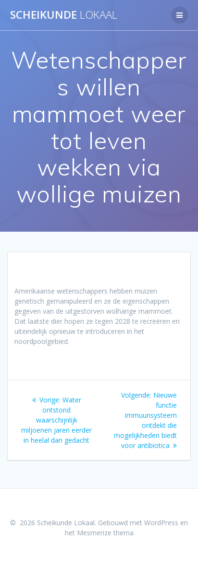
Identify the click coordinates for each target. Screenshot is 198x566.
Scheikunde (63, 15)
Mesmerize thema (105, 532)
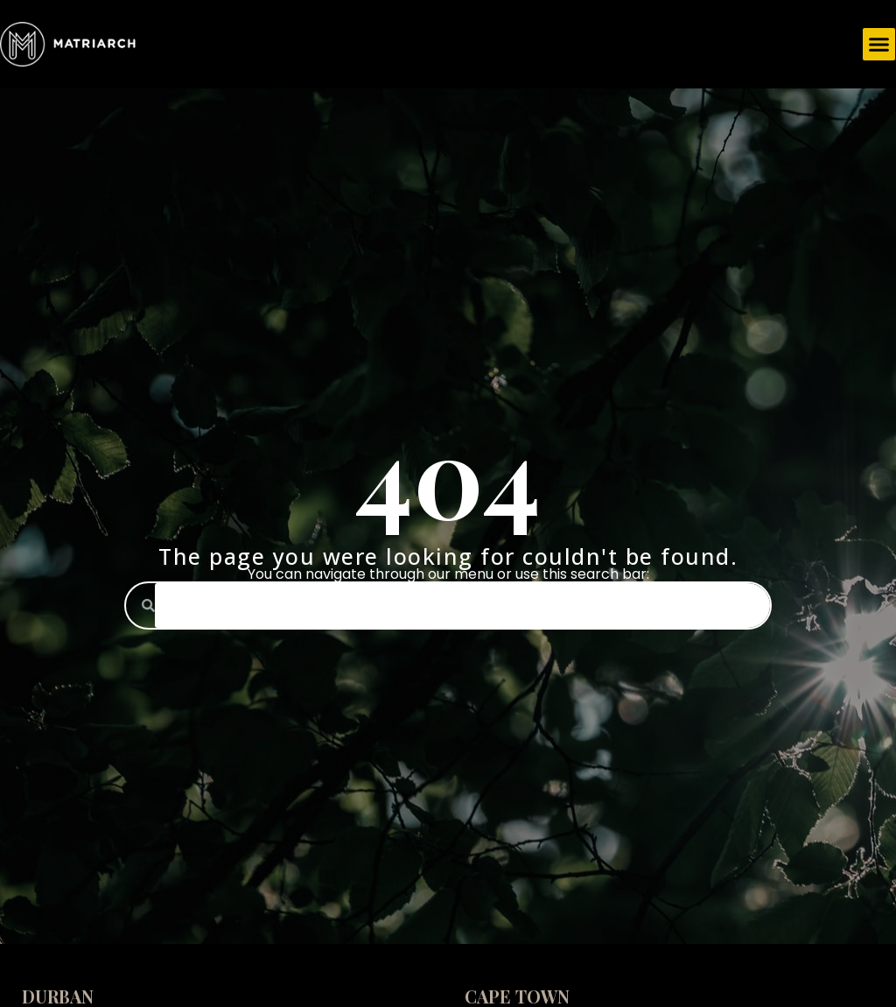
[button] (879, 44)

········

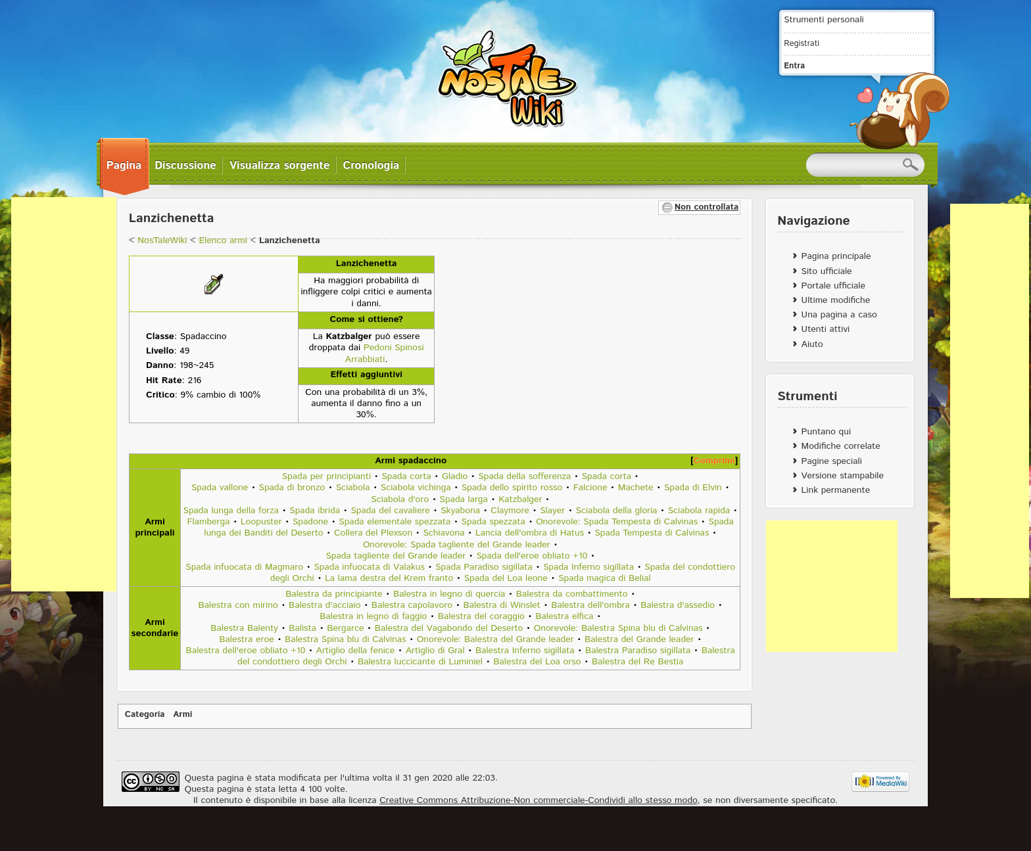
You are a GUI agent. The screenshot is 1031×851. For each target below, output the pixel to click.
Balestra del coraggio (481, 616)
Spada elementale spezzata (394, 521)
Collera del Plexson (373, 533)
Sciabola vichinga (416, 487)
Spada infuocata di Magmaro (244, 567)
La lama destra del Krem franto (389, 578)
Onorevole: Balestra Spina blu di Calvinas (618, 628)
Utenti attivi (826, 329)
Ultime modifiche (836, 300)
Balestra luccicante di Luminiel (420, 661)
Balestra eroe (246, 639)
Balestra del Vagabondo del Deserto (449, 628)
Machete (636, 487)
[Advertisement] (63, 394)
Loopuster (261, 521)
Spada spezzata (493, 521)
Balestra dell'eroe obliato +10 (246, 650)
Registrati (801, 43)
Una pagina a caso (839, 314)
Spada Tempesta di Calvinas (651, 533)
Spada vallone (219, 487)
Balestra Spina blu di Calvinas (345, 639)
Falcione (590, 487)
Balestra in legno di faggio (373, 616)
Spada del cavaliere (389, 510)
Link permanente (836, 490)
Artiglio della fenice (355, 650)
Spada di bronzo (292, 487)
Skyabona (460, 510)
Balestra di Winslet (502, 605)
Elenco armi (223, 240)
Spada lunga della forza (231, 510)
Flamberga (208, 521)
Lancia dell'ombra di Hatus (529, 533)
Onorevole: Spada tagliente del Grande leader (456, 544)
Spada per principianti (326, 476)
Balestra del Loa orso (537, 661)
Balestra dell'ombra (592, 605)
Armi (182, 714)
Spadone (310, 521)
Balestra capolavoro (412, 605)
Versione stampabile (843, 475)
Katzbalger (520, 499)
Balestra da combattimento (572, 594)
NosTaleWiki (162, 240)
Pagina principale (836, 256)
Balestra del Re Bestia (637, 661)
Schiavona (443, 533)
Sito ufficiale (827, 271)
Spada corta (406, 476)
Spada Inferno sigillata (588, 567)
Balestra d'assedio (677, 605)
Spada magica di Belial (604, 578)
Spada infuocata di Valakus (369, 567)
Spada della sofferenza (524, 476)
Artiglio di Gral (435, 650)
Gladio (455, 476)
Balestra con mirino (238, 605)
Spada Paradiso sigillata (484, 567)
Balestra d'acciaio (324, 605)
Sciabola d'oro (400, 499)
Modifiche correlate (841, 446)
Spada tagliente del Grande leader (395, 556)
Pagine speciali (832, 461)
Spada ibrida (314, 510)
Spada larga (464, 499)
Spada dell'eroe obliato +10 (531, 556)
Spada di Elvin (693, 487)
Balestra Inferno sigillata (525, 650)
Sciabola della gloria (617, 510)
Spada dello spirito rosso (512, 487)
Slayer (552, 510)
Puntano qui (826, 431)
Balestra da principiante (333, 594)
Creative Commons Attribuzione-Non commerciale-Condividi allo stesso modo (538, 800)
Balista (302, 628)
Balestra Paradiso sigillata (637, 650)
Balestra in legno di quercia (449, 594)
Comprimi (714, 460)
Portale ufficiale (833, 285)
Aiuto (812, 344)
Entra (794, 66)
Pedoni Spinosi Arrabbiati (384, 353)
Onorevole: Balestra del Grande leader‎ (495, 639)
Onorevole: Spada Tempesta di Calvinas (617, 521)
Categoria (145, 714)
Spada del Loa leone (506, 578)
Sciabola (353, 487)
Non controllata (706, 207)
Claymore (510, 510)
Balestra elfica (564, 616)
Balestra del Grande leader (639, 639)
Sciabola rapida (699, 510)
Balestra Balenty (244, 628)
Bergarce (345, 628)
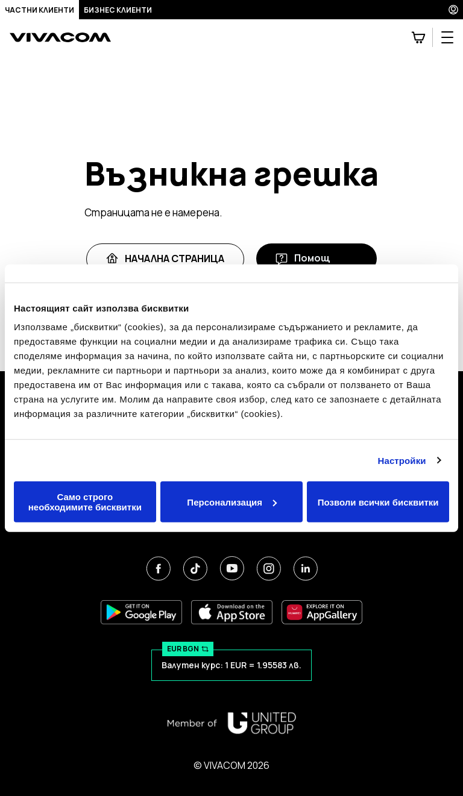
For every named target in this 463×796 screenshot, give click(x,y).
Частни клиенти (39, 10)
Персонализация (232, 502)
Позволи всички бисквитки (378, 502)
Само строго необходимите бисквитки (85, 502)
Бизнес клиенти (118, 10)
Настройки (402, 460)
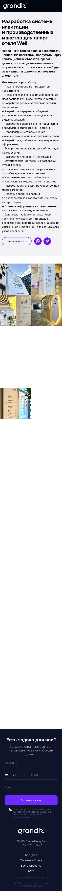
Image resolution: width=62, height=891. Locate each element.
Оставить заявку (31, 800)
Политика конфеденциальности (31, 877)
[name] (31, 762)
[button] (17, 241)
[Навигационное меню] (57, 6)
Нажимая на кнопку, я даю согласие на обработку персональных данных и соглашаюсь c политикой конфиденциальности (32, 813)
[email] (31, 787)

········

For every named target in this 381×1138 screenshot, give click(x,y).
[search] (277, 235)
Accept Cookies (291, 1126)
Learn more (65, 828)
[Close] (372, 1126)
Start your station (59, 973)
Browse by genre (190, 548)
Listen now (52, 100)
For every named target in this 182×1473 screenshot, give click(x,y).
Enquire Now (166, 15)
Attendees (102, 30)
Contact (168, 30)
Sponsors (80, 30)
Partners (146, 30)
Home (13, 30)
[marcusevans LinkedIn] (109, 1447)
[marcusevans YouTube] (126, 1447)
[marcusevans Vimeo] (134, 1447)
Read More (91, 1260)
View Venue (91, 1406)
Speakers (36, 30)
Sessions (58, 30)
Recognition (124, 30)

········

▶ Goal of the exercise: Format the entries from the line containing "[Навигационное меню] (57, 6)" through the line containing "[email] (31, 787)" as a JSON list of strings, one string per line, with blank lines omitted.

▶ Correct output:
[
  "[Навигационное меню] (57, 6)",
  "Нажимая на кнопку, я даю согласие на обработку персональных данных и соглашаюсь c политикой конфиденциальности (32, 813)",
  "[email] (31, 787)"
]